Wednesday, July 2, 2014

Guilding The Polity Part 2: Recognizing The Distribution

Yesterday's essay introduced the concept of a contemporary guild system -- i.e., a governmentally enforced distribution of "rights" among recognized groups -- as the Left's structural aim for American society. However, I deliberately left the treatment incomplete, and a good thing, too.

On Monday, the great Charles Murray wrote in the Wall Street Journal (sadly, subscriber-only) about the Right's failure to recognize a correlated distribution on the Left: "The Trouble Isn't Liberals. It's Progressives."

Social conservatives. Libertarians. Country-club conservatives. Tea party conservatives. Everybody in politics knows that those sets of people who usually vote Republican cannot be arrayed in a continuum from moderately conservative to extremely conservative. They are on different political planes. They usually have just enough in common to vote for the same candidate.

Why then do we still talk about the left in terms of a continuum from moderately liberal to extremely liberal? Divisions have been occurring on the left that mirror the divisions on the right. Different segments of the left are now on different planes....

It is that core philosophy [Progressivism] extolling the urge to mold society that still animates progressives today—a mind-set that produces the shutdown of debate and growing intolerance that we are witnessing in today's America. Such thinking on the left also is behind the rationales for indulging President Obama in his anti-Constitutional use of executive power. If you want substantiation for what I'm saying, read Jonah Goldberg's 2008 book "Liberal Fascism," an erudite and closely argued exposition of American progressivism and its subsequent effects on liberalism. The title is all too accurate.

Murray's distinction between liberals, whom he can judiciously approve, and progressives, whom he characterizes as the enemies of American ideals of freedom, is an important one. It illuminates a critical parallel to the behavior of the various segments of the Right at election time.


Despite the policy differences that divide social conservatives from libertarians, we in the Right tend to rally behind the same Republican candidate, especially in presidential elections. The general thinking is that the GOP candidate might not satisfy us in detail, but that he's "the lesser of two evils." Anyway, there's too much to lose should the Democrats gain or retain political hegemony.
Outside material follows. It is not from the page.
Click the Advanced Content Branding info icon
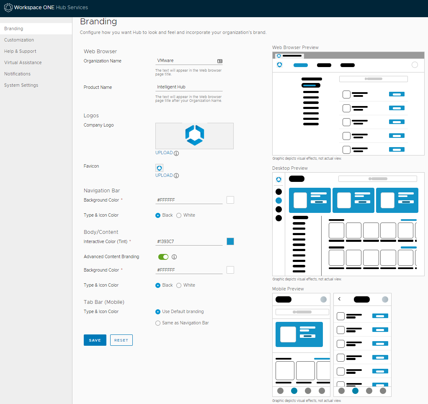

Similarly, liberals (in Murray's sense) will rally behind the same Democrat candidate as progressives (again in Murray's sense) under the same rationales. While that effect tends to make the Republican Party "split the differences" among the preferences of its subsectors, on the Left it causes a continuous, fierce struggle over the control of the Democrat Party, especially its mechanisms for choosing and promoting candidates for federal offices.

For the past eight years at least, the progressives have held the levers of Democrat Party power. They've striven to use their period of dominance to make themselves its permanent rulers.

The dominance of the Democrats by progressives has put the liberals in a corner. They can't bring themselves to side with the Right except on the most singular subjects. Atop that, absenting themselves from votes and public debates over progressive policy prescriptions is electorally hazardous. In consequence, these two blocs, which would appear to be separated by important differences on fundamental principles, vote together -- and as the progressives hold the whip hand, that will both advance the progressive agenda and solidify progressive control of the Democrat Party.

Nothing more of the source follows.